First – and most importantly — there simply may not be enough great ideas out there, ideas that meet Merck’s criteria of leading to products “that provide unambiguous promotable advantage.”

Second, you might not know – it might not even be possible to recognize – a promising product early on.  Slews of drugs that proved highly impactful were not recognized as valuable early in their development; cancer drugs Imbruvica (ibrutinib) and Velcade  (bortezomib) come immediately to mind.  Conversely, many products that seemed like blockbusters crashed and burned, highlighting the challenge (many, including me, would say utter futility) of predicting commercial performance early in the game.  As I’ve long argued and recently highlighted (in the context of this important post by David Grainger of Index Ventures), this would suggest a solution (at least for early products) informed by a deep sense of humility, a preference for empiricism, and an approach that enables many quick, cheap shots – effectively the opposite of the “pick the winners” approach.

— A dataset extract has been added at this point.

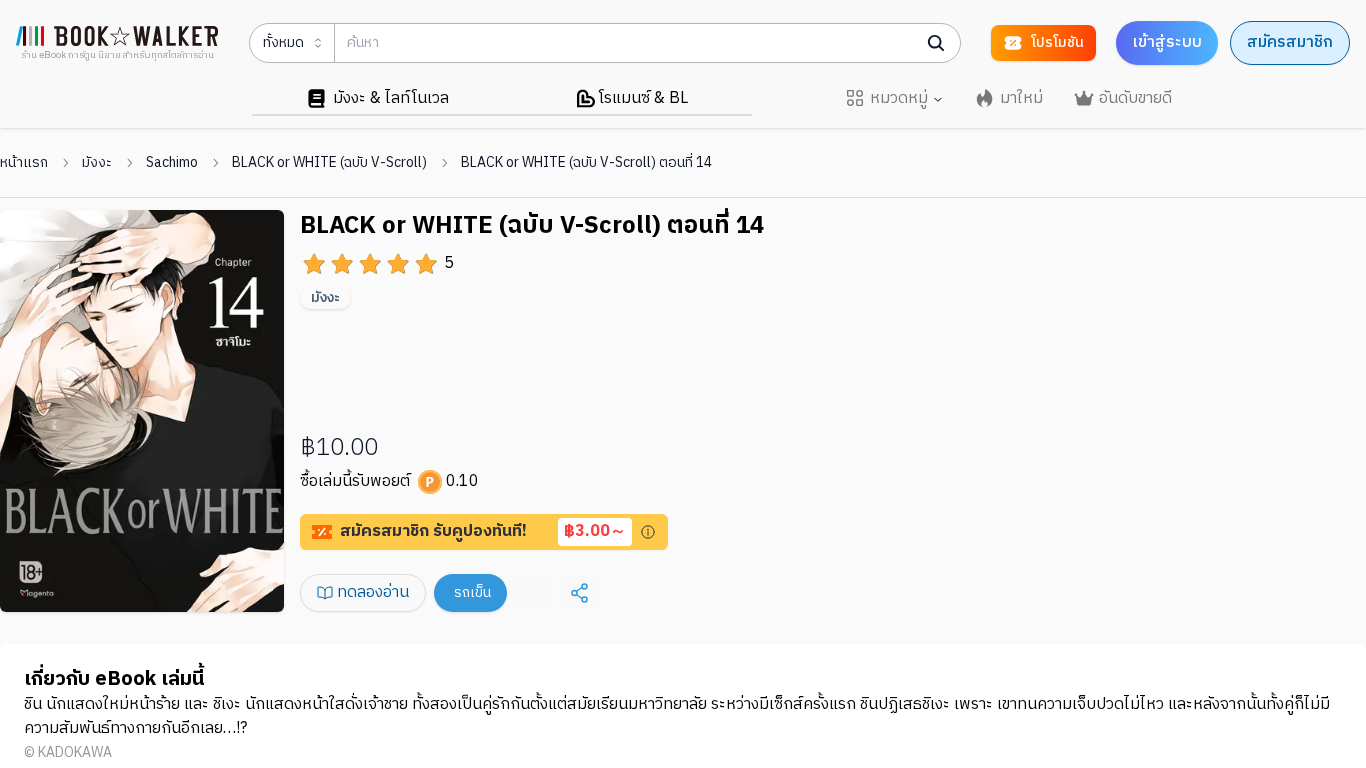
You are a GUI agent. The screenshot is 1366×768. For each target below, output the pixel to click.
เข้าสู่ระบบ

Third, it’s easy to idealize what you don’t really know.  This is the flip side of the “not invented here” reflex – the idea that external programs may hold the answers to your hopes and dreams.  When you develop a program internally, you tend to know it extremely well, warts and all.  It’s always more difficult to understand external programs as deeply, and they often come with liabilities it can be difficult to recognize or appreciate, even after responsible diligence.  This is true not only in-licensed programs, but also (especially) for early scientific concepts emerging from academic labs; it turns out that a lot of the most promising university data – often (especially!) that published in the top journals – does not seem to be robust or reproducible.  Pressure-testing academic theories remains an important, expensive, and profoundly undervalued industry activity.

Fourth, a specific problem associated with BD&L in general is the separation of transaction and development – the people who go out and do the deals aren’t generally the folks who will spend their days working on the actual program, leading to a significant agency problem.   As I’ve noted , I’d prefer an approach where the folks doing the searching are also the ones who will be working full-time on the program they bring in, and thus have far more skin in the game.

Ultimately, it’s not clear whether the shift from R&D to S&D will save the industry, or represent just the latest temporizing, shape-shifting maneuver for an industry desperately trying to figure out how to survive in a rapidly changing world./>/>

Success may be difficult to achieve, but pharma companies could improve their odds significantly by focusing on what they may be able to control – specifically, how to take more shots for less money (see here , here ), and structuring search activities so that they are led by the team members who will lead the in-licensed or partnered projects (here ).

Ultimately, significant, long-term investment in basic research may have the biggest impact, although the time horizons are so long, and the risks so high, that only governments, foundations, and brave, rich, ambitious corporations like Google (e.g. Calico ) seem willing to take the plunge.

Is it possible Google knows something we don’t?